Episode 31

826 50 18
                                    

Pagi hari yang cerah, bersimilir embun sejuk yang menetes di ujung dedaunan. Kicauan burung turut menyertai. Sinar mentari menembus tajam celah pepohonan rindang.

"Aku kangen Nesya," terdengar lirihan Dehan yang sedang duduk muram di teras rumah ibu Nesya.

"APA?!" tiga orang sahabat Dehan menghambur ke hadapannya, Ali, Aziz, dan Fares.

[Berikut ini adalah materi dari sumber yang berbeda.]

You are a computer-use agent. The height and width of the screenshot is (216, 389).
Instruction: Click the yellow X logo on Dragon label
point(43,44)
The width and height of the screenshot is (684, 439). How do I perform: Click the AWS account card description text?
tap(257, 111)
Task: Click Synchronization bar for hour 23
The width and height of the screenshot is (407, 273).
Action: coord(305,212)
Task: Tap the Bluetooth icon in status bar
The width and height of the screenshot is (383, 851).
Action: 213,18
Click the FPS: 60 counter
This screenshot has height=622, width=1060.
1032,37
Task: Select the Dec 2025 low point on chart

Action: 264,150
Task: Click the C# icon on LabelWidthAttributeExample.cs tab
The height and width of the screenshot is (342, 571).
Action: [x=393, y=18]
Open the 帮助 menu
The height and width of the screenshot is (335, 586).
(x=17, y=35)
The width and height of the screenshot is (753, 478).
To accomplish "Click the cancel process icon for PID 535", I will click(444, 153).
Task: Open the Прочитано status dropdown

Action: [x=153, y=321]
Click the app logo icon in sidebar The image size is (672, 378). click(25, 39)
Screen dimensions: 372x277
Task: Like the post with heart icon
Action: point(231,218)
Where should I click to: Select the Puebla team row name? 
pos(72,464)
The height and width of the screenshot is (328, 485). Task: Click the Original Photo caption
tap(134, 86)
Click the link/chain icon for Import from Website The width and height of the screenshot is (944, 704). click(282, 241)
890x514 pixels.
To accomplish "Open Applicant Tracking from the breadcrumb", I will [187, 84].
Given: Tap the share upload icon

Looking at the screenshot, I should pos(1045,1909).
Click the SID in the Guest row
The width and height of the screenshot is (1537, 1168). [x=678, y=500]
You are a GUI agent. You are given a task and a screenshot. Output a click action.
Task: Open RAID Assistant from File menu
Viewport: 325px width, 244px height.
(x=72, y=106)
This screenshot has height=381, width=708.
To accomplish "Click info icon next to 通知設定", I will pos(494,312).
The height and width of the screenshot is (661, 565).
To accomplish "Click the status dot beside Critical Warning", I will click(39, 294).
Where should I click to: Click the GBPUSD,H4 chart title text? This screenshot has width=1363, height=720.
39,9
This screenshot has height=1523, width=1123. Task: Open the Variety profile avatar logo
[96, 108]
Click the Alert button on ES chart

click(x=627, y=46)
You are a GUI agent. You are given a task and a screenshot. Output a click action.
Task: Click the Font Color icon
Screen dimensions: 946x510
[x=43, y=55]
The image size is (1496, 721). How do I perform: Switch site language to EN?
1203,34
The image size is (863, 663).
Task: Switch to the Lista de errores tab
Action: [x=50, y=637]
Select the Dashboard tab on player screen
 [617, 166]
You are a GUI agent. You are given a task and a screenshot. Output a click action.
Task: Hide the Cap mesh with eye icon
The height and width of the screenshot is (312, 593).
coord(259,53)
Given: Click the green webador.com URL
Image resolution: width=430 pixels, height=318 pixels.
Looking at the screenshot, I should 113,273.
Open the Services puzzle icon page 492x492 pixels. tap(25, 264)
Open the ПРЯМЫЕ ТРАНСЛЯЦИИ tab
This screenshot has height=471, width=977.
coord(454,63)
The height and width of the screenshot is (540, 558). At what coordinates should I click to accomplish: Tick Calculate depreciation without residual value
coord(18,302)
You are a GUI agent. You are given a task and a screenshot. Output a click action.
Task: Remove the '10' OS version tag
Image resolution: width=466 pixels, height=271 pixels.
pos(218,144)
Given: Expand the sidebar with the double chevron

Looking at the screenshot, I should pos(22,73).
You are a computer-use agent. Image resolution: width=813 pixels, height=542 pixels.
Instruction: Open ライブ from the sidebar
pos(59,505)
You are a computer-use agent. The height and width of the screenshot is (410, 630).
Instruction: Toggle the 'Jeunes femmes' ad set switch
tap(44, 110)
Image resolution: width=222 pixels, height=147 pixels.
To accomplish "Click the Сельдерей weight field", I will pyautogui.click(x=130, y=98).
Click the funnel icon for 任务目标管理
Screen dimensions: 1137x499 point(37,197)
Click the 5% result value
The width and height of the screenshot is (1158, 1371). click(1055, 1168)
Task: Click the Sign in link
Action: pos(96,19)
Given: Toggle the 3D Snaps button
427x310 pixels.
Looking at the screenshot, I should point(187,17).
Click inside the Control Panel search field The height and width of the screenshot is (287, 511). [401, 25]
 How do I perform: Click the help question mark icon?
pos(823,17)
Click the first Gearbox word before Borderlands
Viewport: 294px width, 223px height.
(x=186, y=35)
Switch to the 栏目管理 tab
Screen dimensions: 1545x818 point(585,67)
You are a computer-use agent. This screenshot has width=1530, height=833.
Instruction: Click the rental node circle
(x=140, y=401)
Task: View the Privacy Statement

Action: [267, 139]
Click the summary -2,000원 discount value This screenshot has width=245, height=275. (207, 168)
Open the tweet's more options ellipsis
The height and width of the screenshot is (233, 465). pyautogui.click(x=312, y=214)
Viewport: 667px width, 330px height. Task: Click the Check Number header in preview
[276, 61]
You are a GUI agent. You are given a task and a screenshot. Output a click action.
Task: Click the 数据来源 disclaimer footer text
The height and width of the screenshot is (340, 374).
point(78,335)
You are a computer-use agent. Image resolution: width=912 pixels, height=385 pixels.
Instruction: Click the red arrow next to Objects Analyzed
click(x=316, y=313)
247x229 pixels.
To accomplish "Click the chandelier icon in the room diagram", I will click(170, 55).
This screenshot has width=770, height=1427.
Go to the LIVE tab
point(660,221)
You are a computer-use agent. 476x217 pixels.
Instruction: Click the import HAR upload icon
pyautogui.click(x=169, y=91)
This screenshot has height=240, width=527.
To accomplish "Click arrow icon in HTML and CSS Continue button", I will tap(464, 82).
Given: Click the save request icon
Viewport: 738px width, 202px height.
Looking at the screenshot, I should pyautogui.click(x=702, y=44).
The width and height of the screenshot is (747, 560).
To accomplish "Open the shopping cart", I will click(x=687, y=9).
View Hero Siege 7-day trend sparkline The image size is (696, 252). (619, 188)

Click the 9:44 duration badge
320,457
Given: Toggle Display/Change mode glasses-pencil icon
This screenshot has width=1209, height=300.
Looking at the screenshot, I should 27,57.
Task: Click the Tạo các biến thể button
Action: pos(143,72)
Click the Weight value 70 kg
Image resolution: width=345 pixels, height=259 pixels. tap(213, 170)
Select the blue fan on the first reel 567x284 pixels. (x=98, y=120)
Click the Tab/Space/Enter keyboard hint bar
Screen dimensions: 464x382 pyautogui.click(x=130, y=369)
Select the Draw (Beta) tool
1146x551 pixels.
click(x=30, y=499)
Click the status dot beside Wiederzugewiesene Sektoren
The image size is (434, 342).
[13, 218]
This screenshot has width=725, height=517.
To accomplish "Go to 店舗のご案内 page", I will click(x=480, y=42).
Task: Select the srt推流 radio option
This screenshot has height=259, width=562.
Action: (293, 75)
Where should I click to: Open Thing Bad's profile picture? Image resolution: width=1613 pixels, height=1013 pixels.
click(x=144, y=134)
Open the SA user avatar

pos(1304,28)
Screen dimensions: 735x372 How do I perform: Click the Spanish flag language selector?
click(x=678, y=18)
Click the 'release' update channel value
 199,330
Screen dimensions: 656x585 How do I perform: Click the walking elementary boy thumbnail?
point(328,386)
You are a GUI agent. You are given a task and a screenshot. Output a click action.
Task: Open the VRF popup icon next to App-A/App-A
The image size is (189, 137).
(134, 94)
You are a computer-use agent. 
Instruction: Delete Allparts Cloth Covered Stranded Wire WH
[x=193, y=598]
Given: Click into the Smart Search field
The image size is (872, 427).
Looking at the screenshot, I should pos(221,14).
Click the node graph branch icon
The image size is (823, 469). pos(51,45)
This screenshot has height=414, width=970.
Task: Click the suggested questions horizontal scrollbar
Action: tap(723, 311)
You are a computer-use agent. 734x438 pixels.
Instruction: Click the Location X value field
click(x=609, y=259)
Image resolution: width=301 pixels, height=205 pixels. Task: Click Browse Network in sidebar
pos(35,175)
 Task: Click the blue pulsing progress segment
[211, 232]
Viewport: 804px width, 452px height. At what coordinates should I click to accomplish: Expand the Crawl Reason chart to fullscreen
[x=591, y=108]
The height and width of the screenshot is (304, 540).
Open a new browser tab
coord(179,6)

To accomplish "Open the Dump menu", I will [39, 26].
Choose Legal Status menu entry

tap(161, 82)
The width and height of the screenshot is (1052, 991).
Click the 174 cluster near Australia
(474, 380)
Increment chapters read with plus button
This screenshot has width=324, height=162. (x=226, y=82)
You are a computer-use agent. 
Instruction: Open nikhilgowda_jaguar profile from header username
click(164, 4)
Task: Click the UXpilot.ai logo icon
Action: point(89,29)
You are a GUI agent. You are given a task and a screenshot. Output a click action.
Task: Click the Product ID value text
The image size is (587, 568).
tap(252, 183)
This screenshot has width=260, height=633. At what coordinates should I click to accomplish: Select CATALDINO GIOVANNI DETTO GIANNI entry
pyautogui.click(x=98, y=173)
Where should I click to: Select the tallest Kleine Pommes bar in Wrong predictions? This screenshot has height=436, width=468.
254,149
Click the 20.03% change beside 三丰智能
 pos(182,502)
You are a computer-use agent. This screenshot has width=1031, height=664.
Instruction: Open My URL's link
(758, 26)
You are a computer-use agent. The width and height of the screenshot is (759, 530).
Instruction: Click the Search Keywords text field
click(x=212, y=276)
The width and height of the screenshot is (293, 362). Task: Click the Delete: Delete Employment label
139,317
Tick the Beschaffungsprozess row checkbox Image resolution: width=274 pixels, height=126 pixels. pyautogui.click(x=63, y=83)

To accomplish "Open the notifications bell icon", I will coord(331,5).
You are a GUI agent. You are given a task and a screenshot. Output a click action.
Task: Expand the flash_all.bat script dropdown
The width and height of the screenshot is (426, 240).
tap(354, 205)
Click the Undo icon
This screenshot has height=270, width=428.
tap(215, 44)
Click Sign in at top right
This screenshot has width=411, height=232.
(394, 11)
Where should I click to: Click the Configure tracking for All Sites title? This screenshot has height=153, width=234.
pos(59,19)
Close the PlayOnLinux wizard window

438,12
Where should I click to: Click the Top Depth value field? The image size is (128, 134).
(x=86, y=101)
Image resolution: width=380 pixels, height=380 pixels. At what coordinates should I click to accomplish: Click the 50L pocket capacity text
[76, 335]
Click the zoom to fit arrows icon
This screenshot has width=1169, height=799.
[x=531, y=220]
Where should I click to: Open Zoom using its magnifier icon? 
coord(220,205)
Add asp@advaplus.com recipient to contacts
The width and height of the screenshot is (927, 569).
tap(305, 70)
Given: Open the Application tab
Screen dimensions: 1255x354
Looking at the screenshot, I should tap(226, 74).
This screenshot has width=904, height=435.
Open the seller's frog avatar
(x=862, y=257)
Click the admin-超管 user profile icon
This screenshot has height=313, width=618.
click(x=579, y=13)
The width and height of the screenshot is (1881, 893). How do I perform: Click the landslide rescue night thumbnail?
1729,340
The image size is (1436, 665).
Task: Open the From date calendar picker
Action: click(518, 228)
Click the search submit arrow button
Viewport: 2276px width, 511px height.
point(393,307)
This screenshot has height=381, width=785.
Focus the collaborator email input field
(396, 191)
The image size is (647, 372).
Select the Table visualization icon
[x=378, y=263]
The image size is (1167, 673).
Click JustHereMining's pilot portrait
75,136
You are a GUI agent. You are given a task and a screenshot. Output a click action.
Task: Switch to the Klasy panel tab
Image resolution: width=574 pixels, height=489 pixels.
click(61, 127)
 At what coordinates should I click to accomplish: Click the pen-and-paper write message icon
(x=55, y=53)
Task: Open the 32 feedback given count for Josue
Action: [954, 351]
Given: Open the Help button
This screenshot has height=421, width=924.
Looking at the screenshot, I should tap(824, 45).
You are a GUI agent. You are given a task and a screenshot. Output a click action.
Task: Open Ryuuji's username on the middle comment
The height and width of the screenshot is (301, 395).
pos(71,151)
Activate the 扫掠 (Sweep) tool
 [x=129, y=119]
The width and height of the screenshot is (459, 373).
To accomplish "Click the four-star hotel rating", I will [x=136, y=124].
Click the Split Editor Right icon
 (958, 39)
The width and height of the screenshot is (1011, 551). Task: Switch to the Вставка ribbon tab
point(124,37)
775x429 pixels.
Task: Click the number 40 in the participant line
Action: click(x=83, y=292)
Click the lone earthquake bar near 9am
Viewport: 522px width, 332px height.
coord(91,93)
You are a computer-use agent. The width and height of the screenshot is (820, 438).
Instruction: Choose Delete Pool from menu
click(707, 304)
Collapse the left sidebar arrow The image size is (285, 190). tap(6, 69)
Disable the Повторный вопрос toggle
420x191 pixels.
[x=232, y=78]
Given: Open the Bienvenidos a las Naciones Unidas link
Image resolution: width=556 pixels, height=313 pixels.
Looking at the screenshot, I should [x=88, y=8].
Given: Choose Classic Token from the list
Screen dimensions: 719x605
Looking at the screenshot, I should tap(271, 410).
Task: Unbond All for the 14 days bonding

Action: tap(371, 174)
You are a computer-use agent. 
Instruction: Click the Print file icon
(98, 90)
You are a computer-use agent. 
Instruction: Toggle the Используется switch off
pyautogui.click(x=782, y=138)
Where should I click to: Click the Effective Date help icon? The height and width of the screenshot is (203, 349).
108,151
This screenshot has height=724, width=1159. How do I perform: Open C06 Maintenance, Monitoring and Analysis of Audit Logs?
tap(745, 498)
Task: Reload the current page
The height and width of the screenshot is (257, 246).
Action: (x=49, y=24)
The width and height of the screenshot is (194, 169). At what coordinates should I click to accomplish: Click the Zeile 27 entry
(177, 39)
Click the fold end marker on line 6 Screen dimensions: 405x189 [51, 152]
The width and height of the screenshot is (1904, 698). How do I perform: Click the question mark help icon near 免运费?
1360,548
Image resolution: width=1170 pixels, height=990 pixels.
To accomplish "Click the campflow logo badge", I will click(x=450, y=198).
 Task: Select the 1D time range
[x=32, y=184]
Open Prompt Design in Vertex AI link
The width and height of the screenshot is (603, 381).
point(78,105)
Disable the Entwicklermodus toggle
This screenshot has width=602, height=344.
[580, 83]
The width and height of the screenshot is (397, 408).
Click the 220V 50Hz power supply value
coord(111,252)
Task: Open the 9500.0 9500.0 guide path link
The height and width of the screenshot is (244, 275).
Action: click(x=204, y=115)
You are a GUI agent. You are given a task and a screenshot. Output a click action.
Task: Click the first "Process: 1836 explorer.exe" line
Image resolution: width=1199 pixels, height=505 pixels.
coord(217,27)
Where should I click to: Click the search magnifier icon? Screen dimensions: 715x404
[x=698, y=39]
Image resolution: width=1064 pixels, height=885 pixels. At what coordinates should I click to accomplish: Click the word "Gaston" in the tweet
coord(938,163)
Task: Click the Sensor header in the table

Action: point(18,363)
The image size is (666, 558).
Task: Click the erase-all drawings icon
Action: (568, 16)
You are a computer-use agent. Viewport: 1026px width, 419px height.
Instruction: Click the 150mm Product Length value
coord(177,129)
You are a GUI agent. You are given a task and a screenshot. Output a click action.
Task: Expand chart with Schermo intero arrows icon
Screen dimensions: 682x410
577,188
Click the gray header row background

Dehan tak menjawab, ia malah balas menatap malas ketiga sahabatnya itu.

Ini adalah hari pertama setelah hilangnya Nesya. Kini keluarga Dehan seluruhnya juga sudah berkumpul di kediaman ibu Nesya, panti asuhan. Semuanya panik dan khawatir, namun tidak tahu harus mencari kemana.

Sudah 24 jam. Setalah dipikir matang-matang, pihak keluarga memutuskan untuk melaporkan kasus hilangnya Nesya ke kantor polisi siang ini juga.

"Sekarang baru kerasa kan Han kalau istri kamu itu orangnya baik banget. Semoga Nesya baik-baik aja, gak adil kalau orang sebaik dia sampai dilukai siapa pun itu," ucap Ali kemudian, bersamaan dengan ia yang menepuk punggung Dehan, bermaksud menenangkan.

"Dulu jahatnya minta ampun, sekarang kangen juga kan kamu," timpal Aziz dengan entengnya menyerocos.

Pletak.., Fares menoyor kepala Aziz.

"Dasar bodoh! Lihat situasi kalau mau ngomong," bisik Fares teramat geram.

Bukannya merasa bersalah atau apa, Aziz malah menyengirkan barisan gigi rapinya, "Ya, kan emang benar."

"Iya, aku emang jahat, aku bodoh, aku gak pantas ada di hidup Nesya. Selama ini aku cuma anggap dia sebelah mata. Padahal ga peduli seberapa buruk sifat aku ke dia, tetap aja dia bisa senyum ngadepin kelakuan aku," tiba-tiba Dehan menyahut dengan suaranya yang bahkan bergetar menahan tangis.

Alhasil, ketiga sahabatnya saling menatap kaget. Tak menyangka jika Dehan ternyata seserius itu dengan kalimatnya barusan yang mengatakan merindukan istrinya.

"Kalian boleh mengatai aku suami paling bodoh sedunia, aku gak peduli. Yang aku butuh sekarang cuma satu, Nesya balik lagi. Aku pengen nebus semua sikap kurang ajar aku ke dia selama ini,"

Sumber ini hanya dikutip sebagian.